[Opening Materials provided section]
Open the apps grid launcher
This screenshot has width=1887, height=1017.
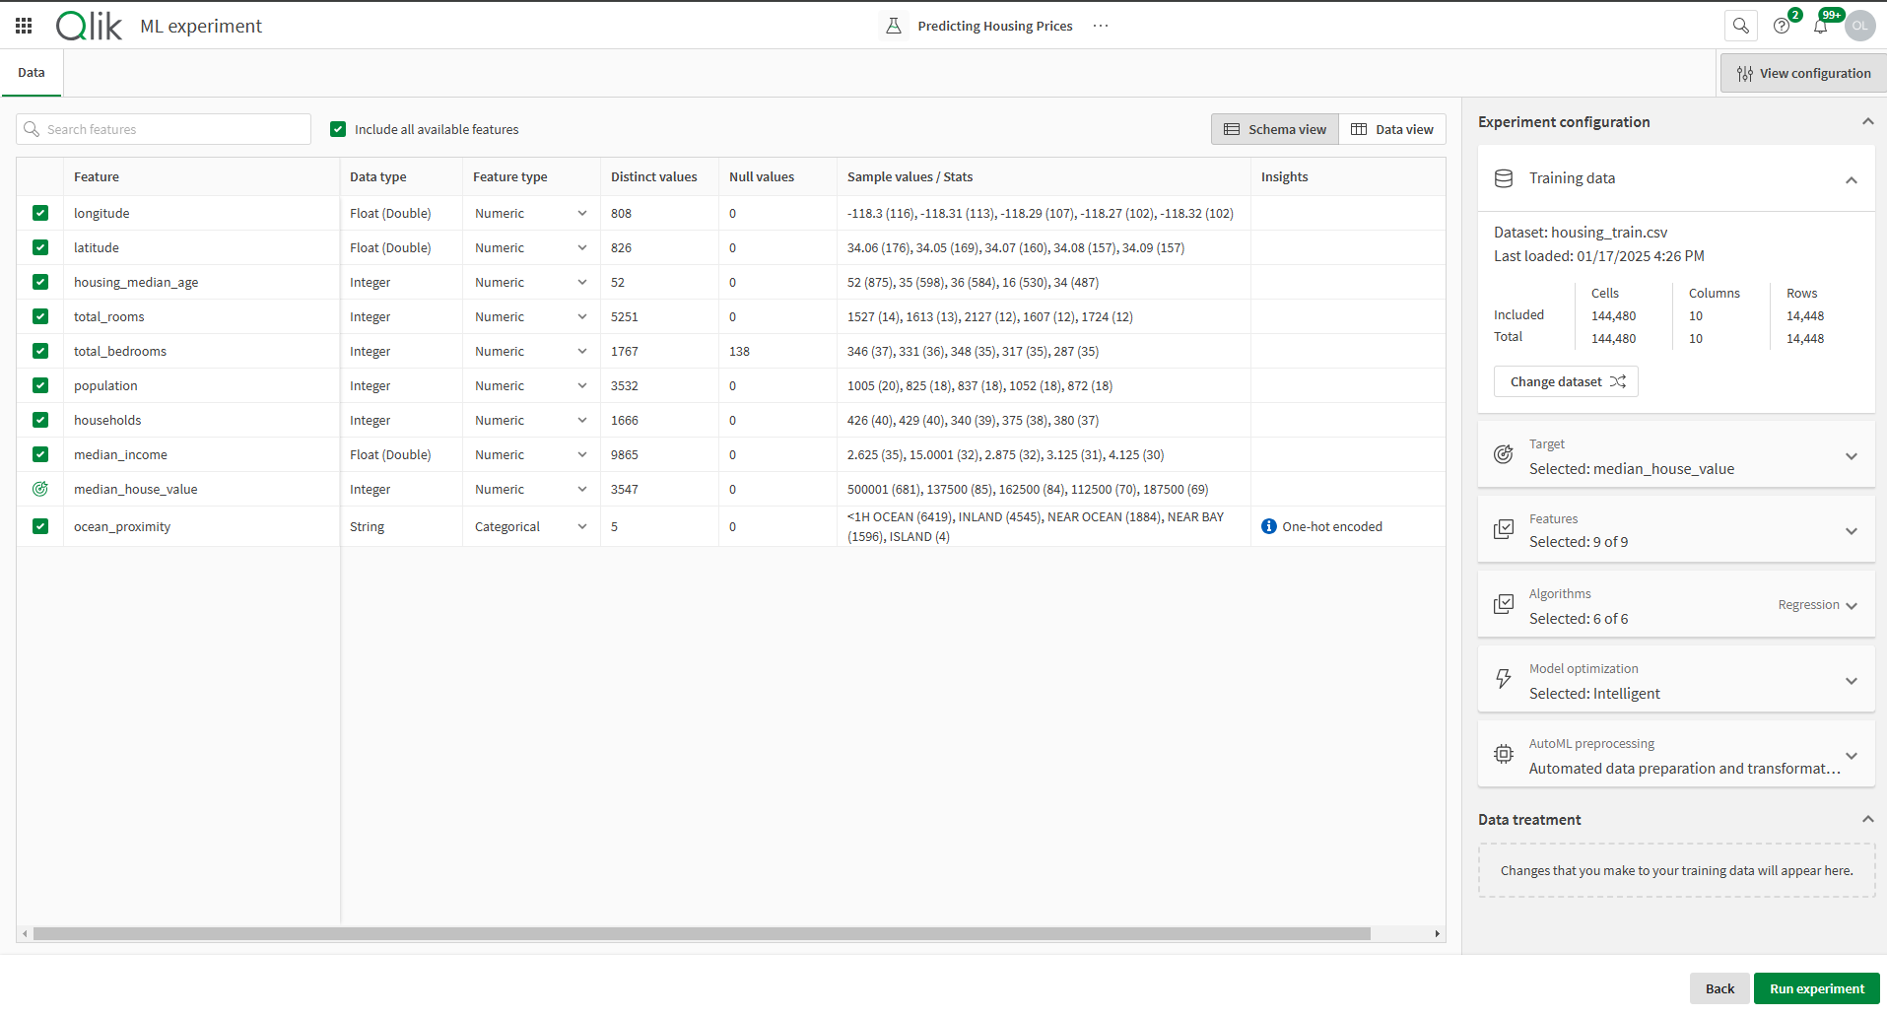coord(24,26)
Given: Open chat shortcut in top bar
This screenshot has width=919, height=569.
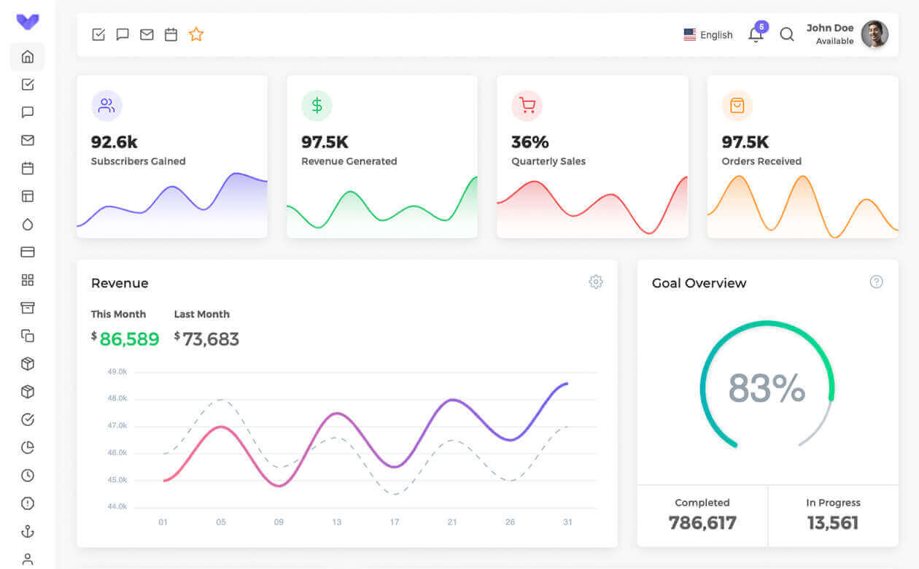Looking at the screenshot, I should point(123,34).
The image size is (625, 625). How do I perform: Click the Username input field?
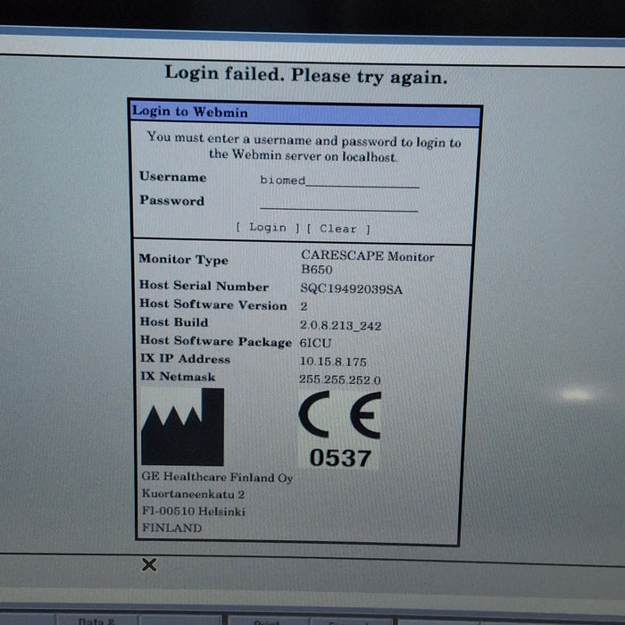pos(339,180)
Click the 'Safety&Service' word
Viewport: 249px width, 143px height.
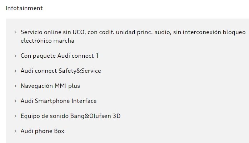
[Closing Materials provided section]
Exercise: A faithful, complete copy of the entries is required, without the pictures.

Answer for this exercise:
Open the apps grid launcher
This screenshot has width=1887, height=1017.
coord(24,26)
Given: Open chat shortcut in top bar
This screenshot has width=919, height=569.
Looking at the screenshot, I should point(123,34).
The image size is (625, 625). How do I perform: Click the Username input field?
pos(339,180)
Click the 'Safety&Service' word
Viewport: 249px width, 143px height.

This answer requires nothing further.